Article publié le 25/02/2009 Dernière mise à jour le 02/03/2009 à 13:08 TU

Ramata, présenté en compétition pour les longs métrages fiction au Fespaco, est un film à l'image de ce que peut être une co-production panafricaine. Son producteur Moctar Ndiouga Bâ et le réalisateur Léandre-Alain Baker ont accordé cet entretien à RFI, à l'occasion du Festival international du cinéma à Cannes, en mai 2008.

Moctar Ndiouga Bâ, initialement ingénieur du son, dirige la société de production Médiatik communication depuis sa création en 1994 à Dakar. Il a oeuvré à la production d'une soixantaine de films et de documentaires, à différents titres.

RFI: Les films africains dans les festivals internationaux de cinéma sont moins présents aujourd'hui qu'à une certaine époque. Pourquoi ?

Moctar Ndiouga Bâ: . A un moment donné, nous avons laissé la situation se dégrader. Il y a eu des mutations, du marché, de nouvelles données sont apparues. On les a vues venir et on n’a pas réagi suffisamment vite. Donc aujourd’hui, on est bien obligés de constater que nous sommes dans un monde qui est devenu de plus en plus concurrentiel avec un peu partout des cinématographies qui font de très gros progrès, qui se développent. Des stratégies, en termes de production se sont mises en place. Elles se sont adaptées au marché et aux nouvelles réalités. Nous n’avons pas été assez réactifs pour nous positionner vis-à-vis de cette concurrence, de cette mondialisation qui touche aussi le cinéma.

RFI: L’absence du cinéma africain, des cinéastes africains, cette année particulièrement, au festival de Cannes est-il alors un problème qui vient du cinéma africain lui-même, un problème de production ?

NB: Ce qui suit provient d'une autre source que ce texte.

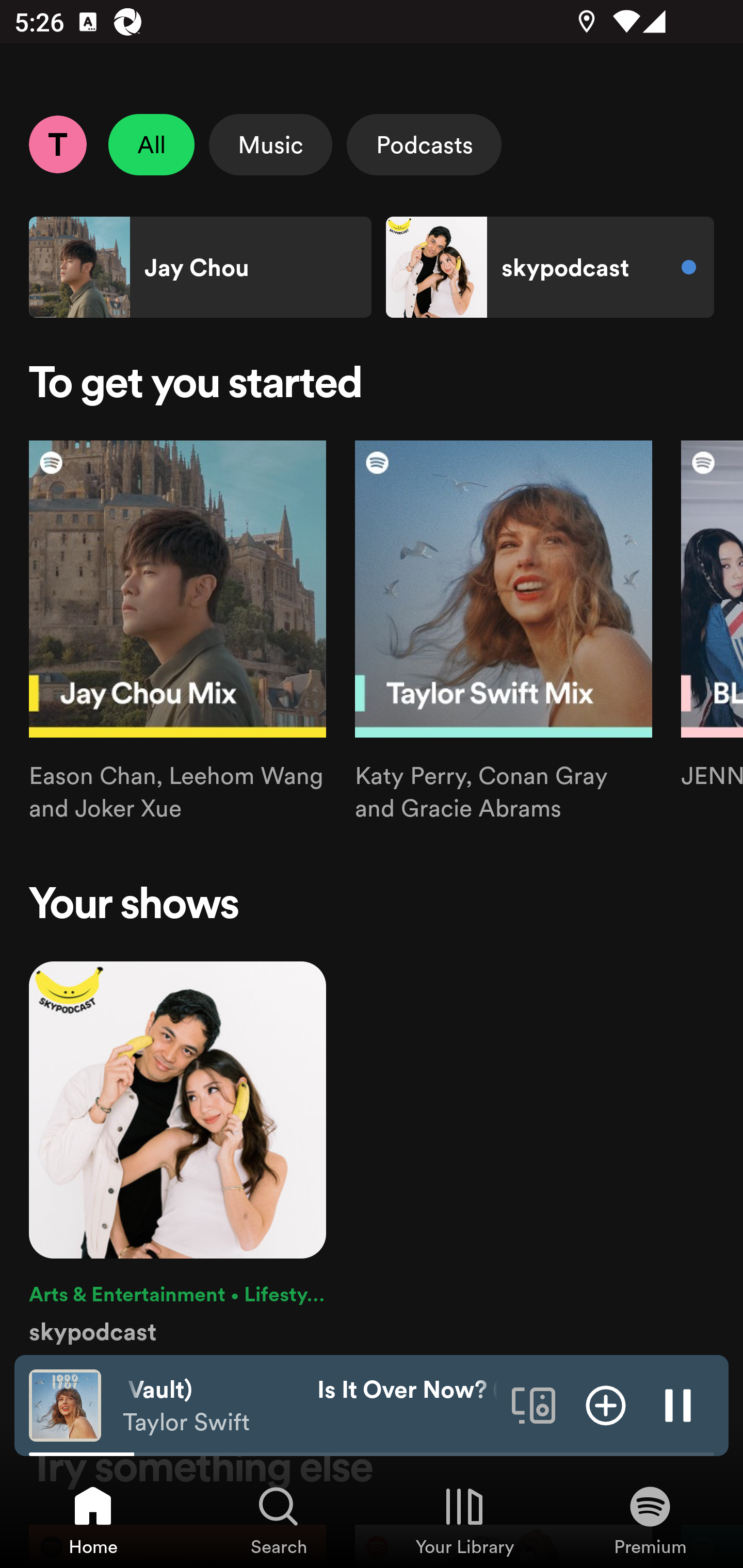
Profile (57, 144)
All Unselect All (151, 144)
Music Select Music (270, 144)
Podcasts Select Podcasts (423, 144)
Jay Chou Shortcut Jay Chou (199, 267)
skypodcast Shortcut skypodcast New content (549, 267)
The cover art of the currently playing track (64, 1404)
Connect to a device. Opens the devices menu (533, 1404)
Add item (605, 1404)
Pause (677, 1404)
Home, Tab 1 of 4 Home Home (92, 1519)
Search, Tab 2 of 4 Search Search (278, 1519)
Your Library, Tab 3 of 4 Your Library Your Library (464, 1519)
Premium, Tab 4 of 4 Premium Premium (650, 1519)
Given the description of an element on the screen output the (x, y) to click on. 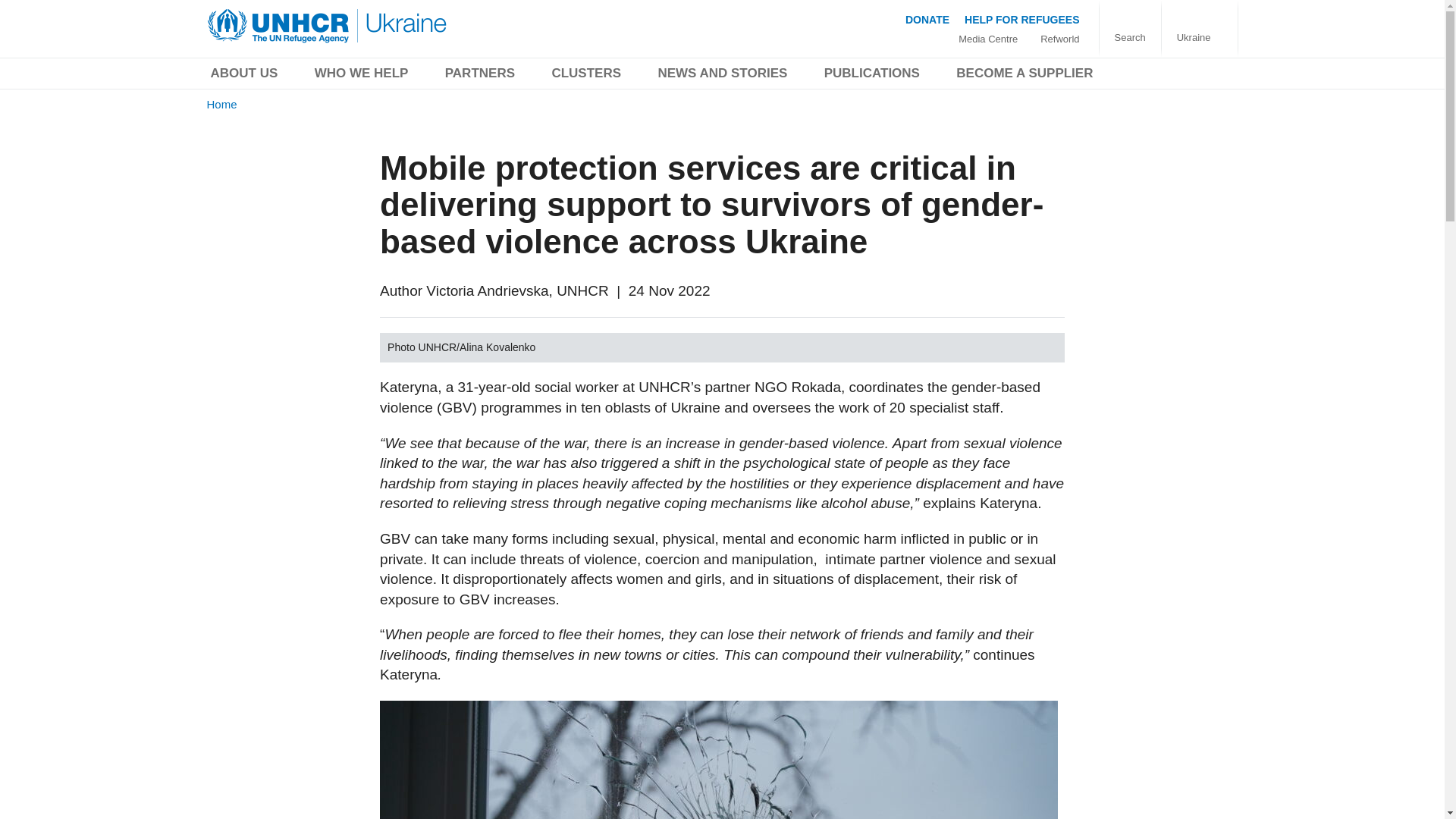
PARTNERS (479, 76)
Search (1130, 38)
Help for Refugees (1021, 19)
PUBLICATIONS (872, 76)
Refworld (1059, 38)
Media Centre (987, 38)
Donate (927, 19)
HELP FOR REFUGEES (1021, 19)
NEWS AND STORIES (721, 76)
BECOME A SUPPLIER (1024, 76)
Given the description of an element on the screen output the (x, y) to click on. 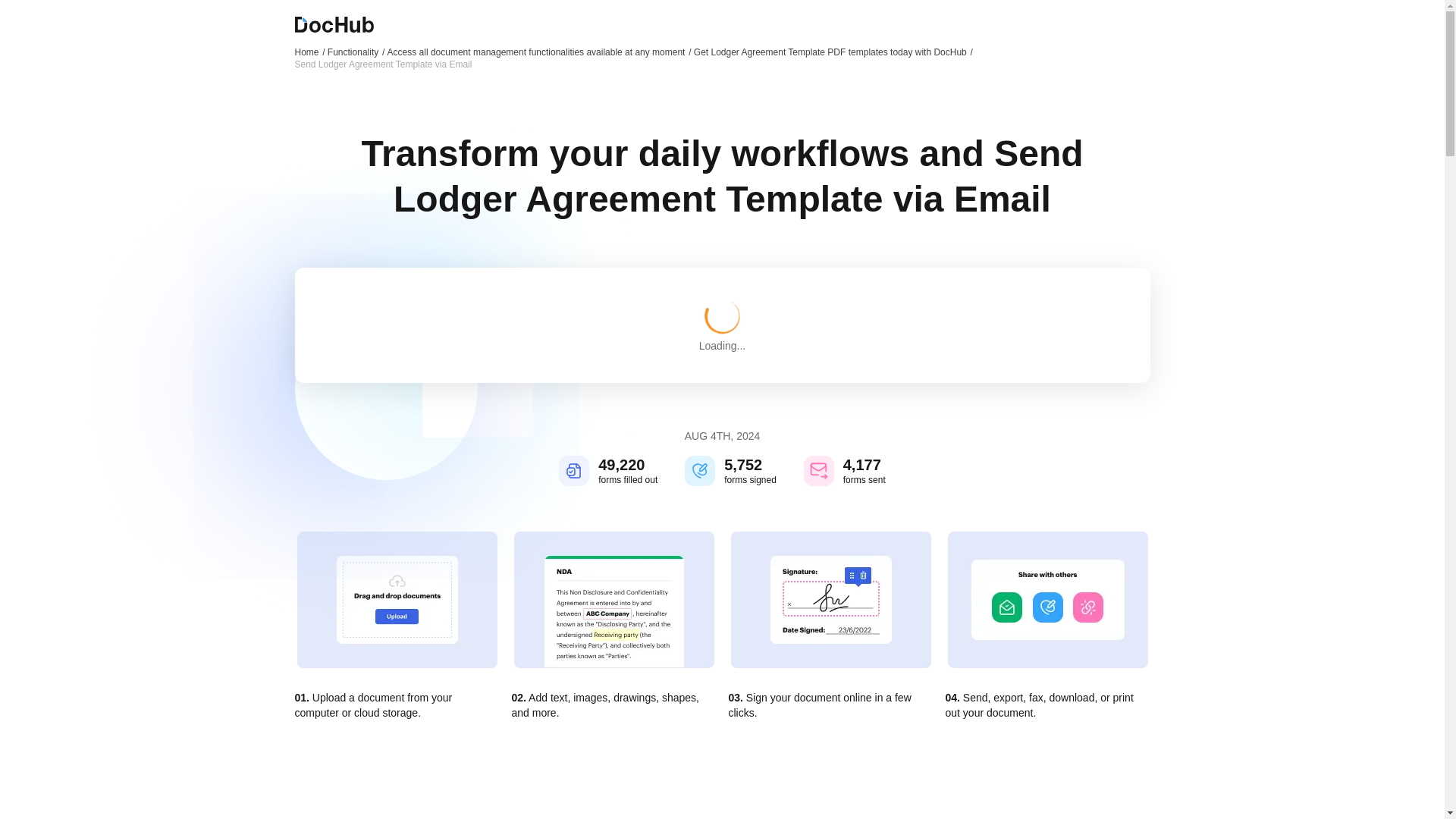
Home (309, 51)
Functionality (355, 51)
Given the description of an element on the screen output the (x, y) to click on. 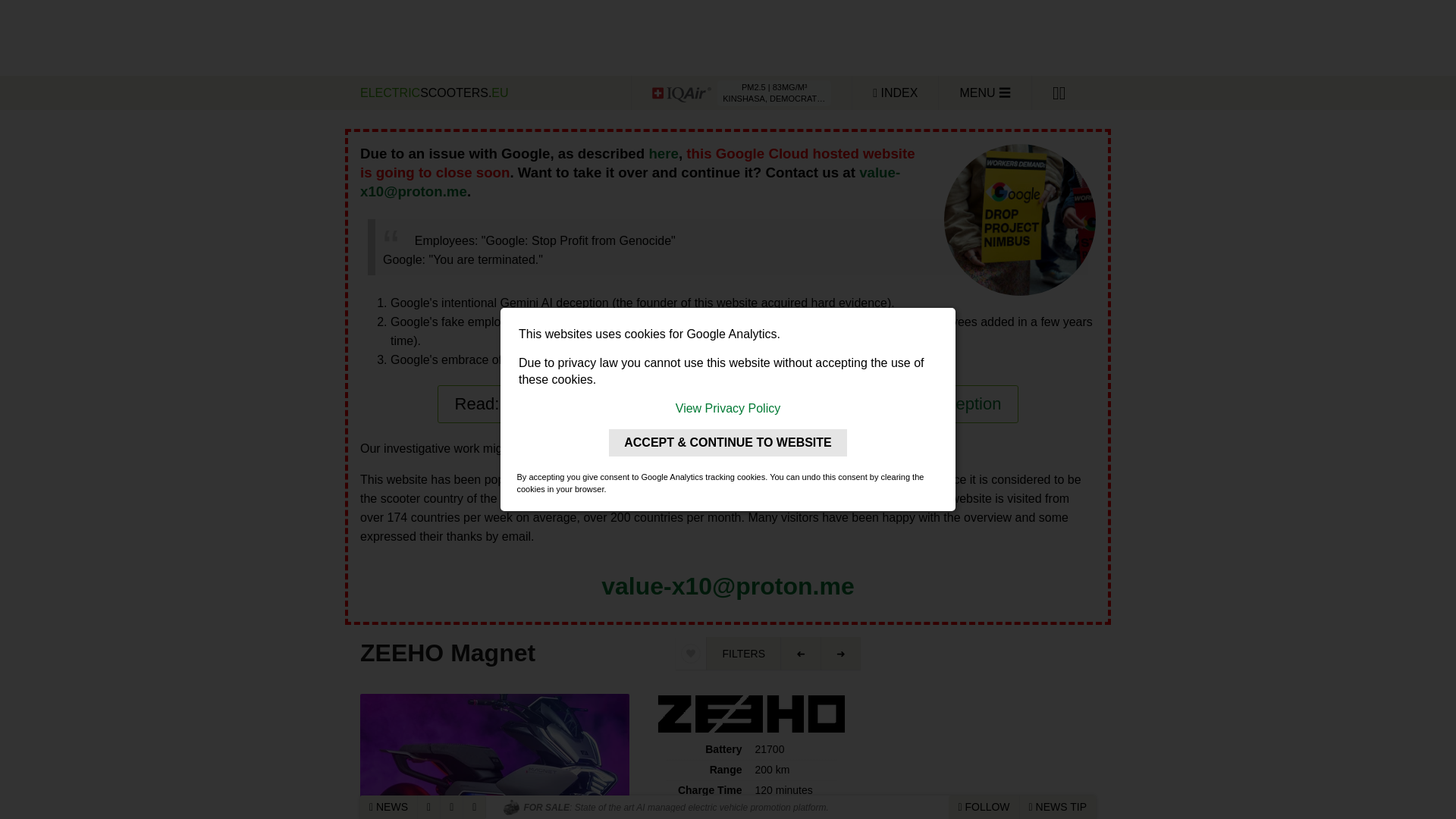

MNB: Il faut avoir le courage de ne pas toujours dire que c’est la «faute aux autres». Je pense, qu’avant tout, nous sommes quand même responsables de cette situation-là. Quand je dis nous, je parle de nous les producteurs, mais également des réalisateurs, dans la manière de développer les projets, dans l’ambition que nous nous donnons. Avons-nous envie de nous adresser aux autres, et si oui, comment pouvons-nous leur parler pour qu’ils entendent ? Telles sont les questions que nous devons également nous poser.

Tournage en Afrique du Sud.© Stepping Stone Pictures

Tournage en Afrique du Sud.
© Stepping Stone Pictures

Toutes ces questions sont fondamentales et renvoient à des réflexions de fond. Nous sommes très peu aidés au niveau même de nos pays et de notre cinématographie. Cela nous handicape dans notre rapport aux autres, parce que le cinéma se conçoit en termes d’échange, de coproduction.

Quand on parle de coproduction, cela signifie que chacun apporte quelque chose et que très souvent la balance n’est pas équilibrée; il n’y a même pas un début d’équilibre. On intéresse donc peu des partenaires qui, eux, à un moment donné, se retrouvent sur des marchés où ils peuvent être efficaces, où ils peuvent faire du lobbying. Nous avons du mal à défendre nos projets parce que la situation est un peu «plombée». Nous avons du mal à rentrer dans le système de production, de diffusion, de promotion professionnelle dans un espace comme le festival de Cannes; cela nécessite un savoir-faire, un portefeuille relationnel,  plein de choses au-delà même de l’argent. Et la coproduction, justement, est intéressante quand nous nous parvenons à intéresser des gens qui sont dans ces réseaux-là.

RFI: Et pourtant, c’est bien pour cette raison que vous êtes au festival de Cannes cette année (2008) ?

MNB: Oui, je ne suis pas le seul. Il y a un certain nombre de réalisateurs, de producteurs qui sont là un peu dans la même perspective, ce que je trouve bien. Nous sommes  un peu tous conscients qu’il faut revoir notre stratégie. Celle-ci passe par la mise en œuvre de coproductions intelligentes.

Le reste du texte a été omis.